There are a lot of analysts out there whom I admire as people, even as they do a very poor job of covering the publishing world. There are dozens of stories that should be covered heavily right now that are going completely ignored. To name a few:
• The manipulation of bestseller lists, from the NYT list to the online B&N store. In both cases, readers are made to believe that these lists signify actual sales rank, when they do not. The B&N list features co-op spaces paid for by major publishers, and self-published romance authors are artificially shoved down to the #126 position and below. Readers might be interested in knowing this. Some may want to start browsing at position #126 to find some hidden (buried?) gems.
• The increased profit margins of e-books is not being passed along to readers and writers but is being kept in-house.

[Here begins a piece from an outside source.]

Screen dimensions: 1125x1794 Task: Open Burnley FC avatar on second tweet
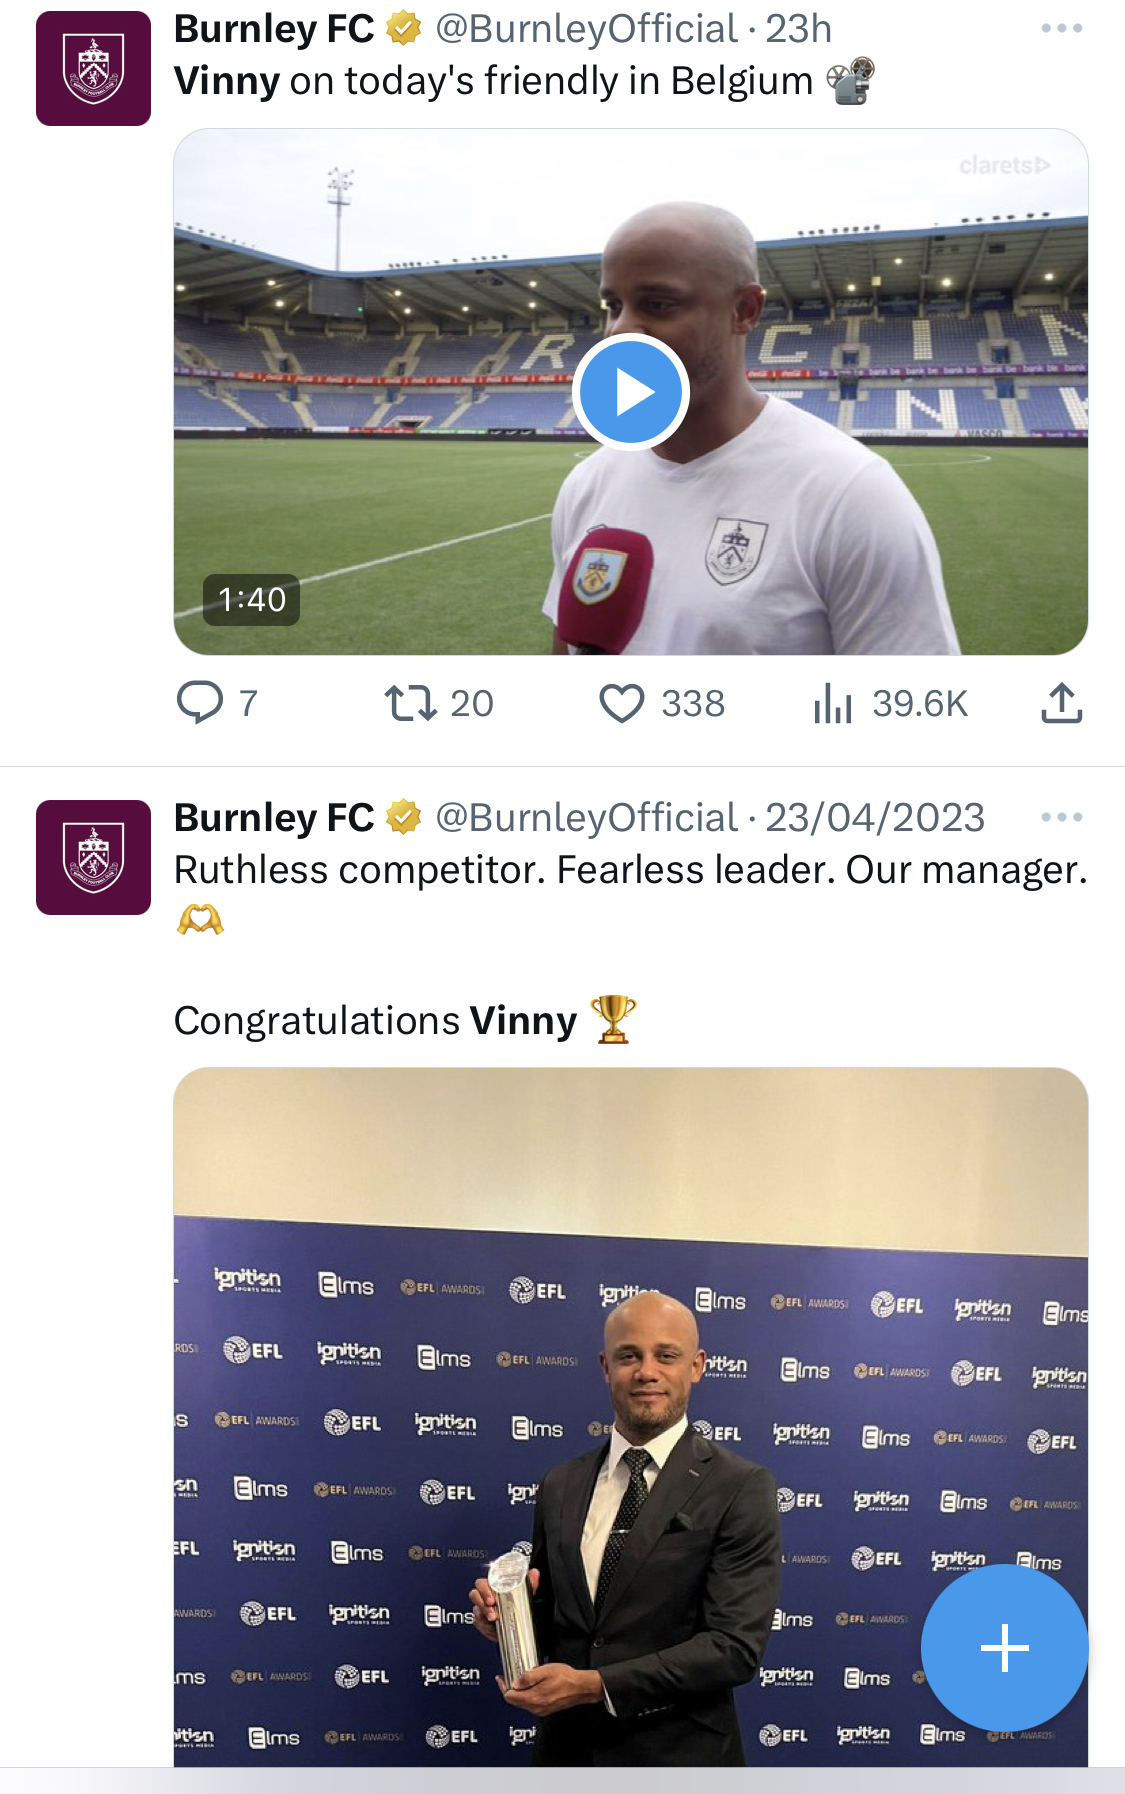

• An exploding number of self-published authors who are not household names are having their lives changed because of the ability to reach readers directly and on increasingly democratized platforms.
• Publishing contracts are becoming more draconian and harming writers’ careers. The most favored nation clause, the increasingly strict non-competes, the rise of high-discount sales and how this lower royalty rate buried in contracts is impacting writers, and the abusive term of copyright in an age when books no longer go out of print.
• Publishers offering lockstep royalties and refusing to compete on price. How was this email not front page news every day for a week?
• Any investigation into the reversal of publishers to do print-only deals. At least some digging into whether they regret these deals and why?
• A call for an end to DRM or a call to start bundling e-books or audiobooks with hardbacks.
• Any reporting on e-book prices that are double that of mass market paperbacks.
• And I haven’t seen a single analysts link the rise of independent bookstores the past three years with the decline of big-box discount bookstores to show how Amazon is putting the latter out of business and possibly helping save the former.
All of these omissions might seem odd at first, until we remember Buddha’s lesson on blind men. After an interview at a conference recently, I had a reporter confide in me about a top-name analysts she approached with some similar questions. The curt response from this analyst to one of her questions about self-publishing was: “I don’t know anything about self-publishing.” This is a pundit paid to know what’s going on in an industry, and that pundit has decided that roughly 10% of the industry (and the fastest growing sector) isn’t even worth looking at or understanding. We can assume that small and medium presses are also a distant concern. Which leaves these analysts with roughly half of the market to wax on about.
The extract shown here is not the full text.